EXERCISE DETAILS: Among the records that follow, set down only the lines from the one containing "Where should I click to: Click the Classy" to the one containing "Image resolution: width=1024", both included, exactly.

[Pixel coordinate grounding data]
==========

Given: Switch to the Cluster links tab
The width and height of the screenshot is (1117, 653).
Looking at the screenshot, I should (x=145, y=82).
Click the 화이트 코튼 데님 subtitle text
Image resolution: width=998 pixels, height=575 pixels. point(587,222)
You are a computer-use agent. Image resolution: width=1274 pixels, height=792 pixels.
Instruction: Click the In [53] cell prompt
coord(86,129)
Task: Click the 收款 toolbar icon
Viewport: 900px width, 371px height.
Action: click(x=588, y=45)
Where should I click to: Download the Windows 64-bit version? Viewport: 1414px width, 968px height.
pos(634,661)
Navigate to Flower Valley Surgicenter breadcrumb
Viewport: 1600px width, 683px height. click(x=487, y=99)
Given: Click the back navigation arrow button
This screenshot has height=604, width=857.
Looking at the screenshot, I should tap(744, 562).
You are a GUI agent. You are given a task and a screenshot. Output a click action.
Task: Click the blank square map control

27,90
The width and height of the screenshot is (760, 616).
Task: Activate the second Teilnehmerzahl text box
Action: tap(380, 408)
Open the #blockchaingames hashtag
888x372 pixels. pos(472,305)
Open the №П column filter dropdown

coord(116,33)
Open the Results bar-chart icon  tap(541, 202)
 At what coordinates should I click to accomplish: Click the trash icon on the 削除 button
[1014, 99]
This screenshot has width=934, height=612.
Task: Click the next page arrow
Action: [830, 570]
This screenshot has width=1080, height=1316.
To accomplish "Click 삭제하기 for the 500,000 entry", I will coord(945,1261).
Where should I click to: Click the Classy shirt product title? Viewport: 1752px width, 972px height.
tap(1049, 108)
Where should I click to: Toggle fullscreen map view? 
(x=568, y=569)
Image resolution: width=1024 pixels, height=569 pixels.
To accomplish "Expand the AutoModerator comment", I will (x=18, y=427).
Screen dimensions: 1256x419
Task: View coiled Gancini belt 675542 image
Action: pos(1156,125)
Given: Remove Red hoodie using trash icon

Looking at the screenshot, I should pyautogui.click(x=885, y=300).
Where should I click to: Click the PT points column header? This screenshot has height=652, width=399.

==========

PROBLEM SOLUTION:
Where should I click to: Click the Classy shirt product title? Viewport: 1752px width, 972px height.
tap(1049, 108)
Where should I click to: Toggle fullscreen map view? 
(x=568, y=569)
Image resolution: width=1024 pixels, height=569 pixels.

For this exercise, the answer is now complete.